BLM’s Eastern States Office, on March 26, 2024, held a lease sale comprising three parcels of split-estate lands (i.e., federal minerals under private surface) in Mississippi (one parcel in Smith County, and two in Greene County). This was Eastern States’ second lease sale since the imposition of a “pause” on new leasing under President Biden’s executive order of January 27, 2021 (see the Recent Developments page of this website). The lands that were offered in the first-quarter 2024 sale had all been deferred from consideration for Eastern States’ previous sale in June 2023. In the March 2024 sale, the Smith County tract went for the minimum bid of $10/acre, with no bids received for the Greene County tracts.

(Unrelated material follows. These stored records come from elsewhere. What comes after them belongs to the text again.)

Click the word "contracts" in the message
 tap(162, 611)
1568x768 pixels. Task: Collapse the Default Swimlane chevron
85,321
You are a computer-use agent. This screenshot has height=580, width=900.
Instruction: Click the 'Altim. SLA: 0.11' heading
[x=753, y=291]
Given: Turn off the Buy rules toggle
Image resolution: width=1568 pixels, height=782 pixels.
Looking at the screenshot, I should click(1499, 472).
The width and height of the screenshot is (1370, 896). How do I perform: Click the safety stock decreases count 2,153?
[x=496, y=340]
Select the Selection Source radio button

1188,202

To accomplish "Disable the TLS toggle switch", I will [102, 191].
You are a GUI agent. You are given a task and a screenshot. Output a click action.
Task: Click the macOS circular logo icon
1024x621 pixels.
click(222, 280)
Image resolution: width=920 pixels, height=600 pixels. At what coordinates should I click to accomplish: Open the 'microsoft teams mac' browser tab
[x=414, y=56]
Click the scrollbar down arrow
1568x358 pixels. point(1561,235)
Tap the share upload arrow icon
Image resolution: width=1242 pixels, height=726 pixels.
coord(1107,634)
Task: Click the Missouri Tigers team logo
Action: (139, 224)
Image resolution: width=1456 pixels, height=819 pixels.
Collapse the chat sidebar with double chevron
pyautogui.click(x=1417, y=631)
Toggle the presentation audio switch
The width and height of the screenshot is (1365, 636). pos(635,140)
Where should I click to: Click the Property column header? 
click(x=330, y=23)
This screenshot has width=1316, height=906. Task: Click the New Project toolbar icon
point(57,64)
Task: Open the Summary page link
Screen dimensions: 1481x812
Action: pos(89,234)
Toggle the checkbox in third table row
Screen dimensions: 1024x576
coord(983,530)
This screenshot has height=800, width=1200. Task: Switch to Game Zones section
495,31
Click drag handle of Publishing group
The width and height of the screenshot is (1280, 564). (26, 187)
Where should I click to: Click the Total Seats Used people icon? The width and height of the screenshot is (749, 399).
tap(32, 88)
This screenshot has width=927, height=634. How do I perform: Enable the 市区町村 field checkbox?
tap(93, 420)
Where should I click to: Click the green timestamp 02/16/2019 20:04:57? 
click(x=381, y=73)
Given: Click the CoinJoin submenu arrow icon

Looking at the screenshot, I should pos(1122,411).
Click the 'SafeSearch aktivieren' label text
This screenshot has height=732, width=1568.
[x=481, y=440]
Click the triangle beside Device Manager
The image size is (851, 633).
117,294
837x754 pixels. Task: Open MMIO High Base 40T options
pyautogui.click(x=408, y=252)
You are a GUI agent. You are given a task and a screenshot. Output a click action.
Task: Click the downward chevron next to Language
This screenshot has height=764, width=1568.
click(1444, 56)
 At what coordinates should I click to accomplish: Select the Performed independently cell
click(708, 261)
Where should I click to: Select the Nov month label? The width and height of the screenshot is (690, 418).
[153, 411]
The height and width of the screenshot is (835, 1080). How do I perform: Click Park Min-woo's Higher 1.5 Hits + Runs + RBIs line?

In its preceding sale, on June 29, 2023 (its first sale since the leasing “pause”), the Eastern States Office offered four split-estate tracts: one parcel in Kalamazoo County, Michigan; and two parcels in Caddo Parish and one in Bossier Parish, Louisiana. High bids were received, in the second-quarter 2023 sale, of $3501/acre for the parcel in Bossier Parish, and $2001/acre and $251/acre for the Caddo Parish tracts, in Louisiana; while the Michigan parcel went for $14/acre (slightly above the newly-increased $10/acre minimum).

Prior to that, the Eastern States Office had initially considered tracts in three areas for a second-quarter 2022 sale: split-estate lands in Covington County, Alabama; lands in the DeSoto National Forest in Wayne and Jones Counties, Mississippi; and lands in the Homochitto National Forest in Franklin County, Mississippi.  Following the conclusion of the scoping period for these parcels, however, BLM published an environmental assessment in October 2021 only for the split-estate lands in Alabama, while cancelling further consideration of any of the National Forest lands in Mississippi “due to ongoing discussion between the two agencies [BLM and the Forest Service] regarding air quality analysis as required under NEPA.” (There still has been no report of progress in the “ongoing discussion” between BLM and the Forest Service.) And in April 2022, BLM’s Eastern States Office issued a decision not to offer the remaining Alabama tract at that time, stating, as a principal justification, that those lands were not sufficiently near to existing development.